Monday, March 3, 2014

Grandma's treadle machine - Hyde Park

I admit that for years I kept my husbands grandmother's old treadle machine because the cabinet was pretty. It made a good table and had sentimental value. For decades it has sat around, a place for a lamp and for the the cat to sit as he looked out the window.. The machine never saw the light of day.

After following Bonnie Hunter, and seeing her vintage machines, I became curious. We opened up the old girl, and then thought what the heck kind of a machine is this. The name on the front says Hyde Park. It is patented in June 1897. There is a plate with the number L6223.  I do not think it is made by Singer. As Singer is no where on the machine.

Shall I call her Ambole, after my husband's grandmother?

There is no name on the treadle. My research seems to indicate that Singer was on Singer treadles.

No name here either

Still good advice today:

I have the manual, but the cover is missing. (Which probably could have told me who manufactured the machine).  The instructions are priceless and still relevant today.

" It is necessary for the learner to first become familiar with the machine (without taking it apart, for that will only cause annoyance)......With reasonable care and a little patience you will have no trouble getting good results.

Further readering...." If you will read and follow directions carefully, you will find yourself the possessor of one of the best sewing machines in the world. It is simple in construction and requires little or no changing for doing any kind of work.

Finally - Do not tamper with the adjustments of the machine.  Serious trouble is always sure to result from any unnecessary meddling with the working parts.

My husband remembers his grandmother and aunt using this machine. The thought of using a treadle sounded fun, even my granddaughter is curious about it. But I think we are way over our head here.

First the bobbin:
This little thing is the bobbin. 

Can you imagine how many times you would have to rewind this bobbin to do one of Bonnie's quilts?
Bobbin are in front of cabinet.

The Automatic Bobbin Winder

As best as I can figure. the wound bobbin goes into the shuttle. I have not gotten any further in my understanding.  The manual does have detailed instructions for oiling the machine. I am considering this and just playing around to see if I can get it to sew. They where very specific about the kind of needles to use. Who knows what that would relate to in today's needles.

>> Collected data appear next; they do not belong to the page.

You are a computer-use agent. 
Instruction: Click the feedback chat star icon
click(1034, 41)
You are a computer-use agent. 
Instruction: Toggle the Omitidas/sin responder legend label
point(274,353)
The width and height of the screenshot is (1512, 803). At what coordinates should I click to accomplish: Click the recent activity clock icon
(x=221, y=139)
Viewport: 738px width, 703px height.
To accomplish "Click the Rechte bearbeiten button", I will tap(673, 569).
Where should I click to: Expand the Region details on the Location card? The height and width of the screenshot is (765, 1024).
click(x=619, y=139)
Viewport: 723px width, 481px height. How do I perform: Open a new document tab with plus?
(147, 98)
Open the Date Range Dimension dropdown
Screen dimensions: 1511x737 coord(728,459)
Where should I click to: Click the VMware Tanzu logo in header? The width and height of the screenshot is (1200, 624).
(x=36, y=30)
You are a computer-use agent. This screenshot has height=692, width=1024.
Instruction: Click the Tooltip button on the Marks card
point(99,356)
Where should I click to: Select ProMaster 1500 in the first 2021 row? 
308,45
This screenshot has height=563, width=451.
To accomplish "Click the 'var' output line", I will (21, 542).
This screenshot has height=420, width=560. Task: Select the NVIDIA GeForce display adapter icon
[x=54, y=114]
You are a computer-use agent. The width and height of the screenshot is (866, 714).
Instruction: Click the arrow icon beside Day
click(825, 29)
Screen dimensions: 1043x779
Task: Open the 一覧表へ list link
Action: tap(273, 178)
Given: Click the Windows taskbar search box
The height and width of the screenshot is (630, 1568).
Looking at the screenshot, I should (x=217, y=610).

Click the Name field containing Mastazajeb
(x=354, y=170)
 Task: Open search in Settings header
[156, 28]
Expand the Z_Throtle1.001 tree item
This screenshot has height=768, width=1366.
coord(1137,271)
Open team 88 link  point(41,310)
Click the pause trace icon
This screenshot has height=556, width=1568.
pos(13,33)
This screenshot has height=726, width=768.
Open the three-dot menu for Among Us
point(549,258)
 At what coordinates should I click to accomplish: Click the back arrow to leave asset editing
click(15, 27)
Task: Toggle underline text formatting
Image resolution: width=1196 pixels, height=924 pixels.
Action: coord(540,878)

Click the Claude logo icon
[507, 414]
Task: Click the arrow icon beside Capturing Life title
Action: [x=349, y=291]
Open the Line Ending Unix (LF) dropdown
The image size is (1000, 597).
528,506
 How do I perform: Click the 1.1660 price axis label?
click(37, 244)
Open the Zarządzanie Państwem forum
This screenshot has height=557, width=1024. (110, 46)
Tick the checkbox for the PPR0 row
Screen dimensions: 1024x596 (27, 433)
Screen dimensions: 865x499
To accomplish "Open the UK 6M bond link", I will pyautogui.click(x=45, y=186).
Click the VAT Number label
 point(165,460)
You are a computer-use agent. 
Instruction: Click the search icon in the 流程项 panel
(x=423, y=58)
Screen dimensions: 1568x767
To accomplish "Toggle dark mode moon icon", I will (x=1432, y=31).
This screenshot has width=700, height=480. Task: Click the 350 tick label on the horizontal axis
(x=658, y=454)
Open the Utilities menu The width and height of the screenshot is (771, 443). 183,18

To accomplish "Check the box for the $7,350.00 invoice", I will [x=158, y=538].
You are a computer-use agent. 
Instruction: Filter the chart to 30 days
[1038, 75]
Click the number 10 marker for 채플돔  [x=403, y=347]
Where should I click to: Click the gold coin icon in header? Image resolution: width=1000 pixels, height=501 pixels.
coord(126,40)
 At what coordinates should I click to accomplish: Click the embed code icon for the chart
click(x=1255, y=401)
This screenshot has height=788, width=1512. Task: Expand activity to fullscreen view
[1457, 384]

A close up of the shuttle from the manual.

There is an Singer replacement belt in one of the drawers. We have not tried to attach it yet.
I do think that this must have been very advanced for it's time. It came with attachments that could do narrow hemming, felling, hemstitching, hemming and sewing on lace, and wide  hemming. There is an attachment called the Tucker, and the Binder. Impressive!

Still pretty after all these years.

The final puzzling fact is that on page 14 of the manual is a picture of the machine, but the name on the picture is Aviator. Mine absolutely says Hyde Park. I an not sure what the connection is. One thing for sure is that there is beauty in the old machines. I'd love to hear from anyone who knows about these thing. Thanks for checking in.



  1. Sorry, I don't know anything about the machine but it surely is beautiful.

  2. Only Hyde Park I know of is Hyde Park in Chicago. Don't know if there was a sewing machine company there or not, but Chicago was quite a manufacturing town way back when.